ASSIGNED TASK ::
Please return all of the records that follow, exactly as written.

MATERIAL TO PROCESS ::
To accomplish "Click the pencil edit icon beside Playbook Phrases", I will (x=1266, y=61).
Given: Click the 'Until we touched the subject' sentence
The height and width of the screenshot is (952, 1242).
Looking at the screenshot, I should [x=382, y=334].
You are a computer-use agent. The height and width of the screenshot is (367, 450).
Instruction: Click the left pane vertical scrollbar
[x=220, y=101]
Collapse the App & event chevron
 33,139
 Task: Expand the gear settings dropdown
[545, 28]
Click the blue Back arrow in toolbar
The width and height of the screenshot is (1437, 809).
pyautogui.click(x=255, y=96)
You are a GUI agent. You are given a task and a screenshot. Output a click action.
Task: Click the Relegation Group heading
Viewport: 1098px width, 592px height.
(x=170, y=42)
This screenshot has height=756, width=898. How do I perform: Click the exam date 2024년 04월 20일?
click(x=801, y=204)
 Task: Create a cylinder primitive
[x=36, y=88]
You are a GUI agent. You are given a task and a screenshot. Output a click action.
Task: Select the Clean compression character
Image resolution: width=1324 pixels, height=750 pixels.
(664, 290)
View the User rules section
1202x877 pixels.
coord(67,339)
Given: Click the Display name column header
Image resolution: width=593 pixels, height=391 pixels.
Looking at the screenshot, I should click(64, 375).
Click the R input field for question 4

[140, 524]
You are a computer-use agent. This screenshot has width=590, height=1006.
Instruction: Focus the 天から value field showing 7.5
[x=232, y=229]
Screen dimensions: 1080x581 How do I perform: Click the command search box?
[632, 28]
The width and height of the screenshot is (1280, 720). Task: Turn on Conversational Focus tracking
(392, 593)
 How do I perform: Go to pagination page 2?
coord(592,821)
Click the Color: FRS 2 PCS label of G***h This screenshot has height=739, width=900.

RESPONSE TO THE EXERCISE ::
To accomplish "Click the pencil edit icon beside Playbook Phrases", I will (x=1266, y=61).
Given: Click the 'Until we touched the subject' sentence
The height and width of the screenshot is (952, 1242).
Looking at the screenshot, I should [x=382, y=334].
You are a computer-use agent. The height and width of the screenshot is (367, 450).
Instruction: Click the left pane vertical scrollbar
[x=220, y=101]
Collapse the App & event chevron
 33,139
 Task: Expand the gear settings dropdown
[545, 28]
Click the blue Back arrow in toolbar
The width and height of the screenshot is (1437, 809).
pyautogui.click(x=255, y=96)
You are a GUI agent. You are given a task and a screenshot. Output a click action.
Task: Click the Relegation Group heading
Viewport: 1098px width, 592px height.
(x=170, y=42)
This screenshot has height=756, width=898. How do I perform: Click the exam date 2024년 04월 20일?
click(x=801, y=204)
 Task: Create a cylinder primitive
[x=36, y=88]
You are a GUI agent. You are given a task and a screenshot. Output a click action.
Task: Select the Clean compression character
Image resolution: width=1324 pixels, height=750 pixels.
(664, 290)
View the User rules section
1202x877 pixels.
coord(67,339)
Given: Click the Display name column header
Image resolution: width=593 pixels, height=391 pixels.
Looking at the screenshot, I should click(64, 375).
Click the R input field for question 4

[140, 524]
You are a computer-use agent. This screenshot has width=590, height=1006.
Instruction: Focus the 天から value field showing 7.5
[x=232, y=229]
Screen dimensions: 1080x581 How do I perform: Click the command search box?
[632, 28]
The width and height of the screenshot is (1280, 720). Task: Turn on Conversational Focus tracking
(392, 593)
 How do I perform: Go to pagination page 2?
coord(592,821)
Click the Color: FRS 2 PCS label of G***h This screenshot has height=739, width=900.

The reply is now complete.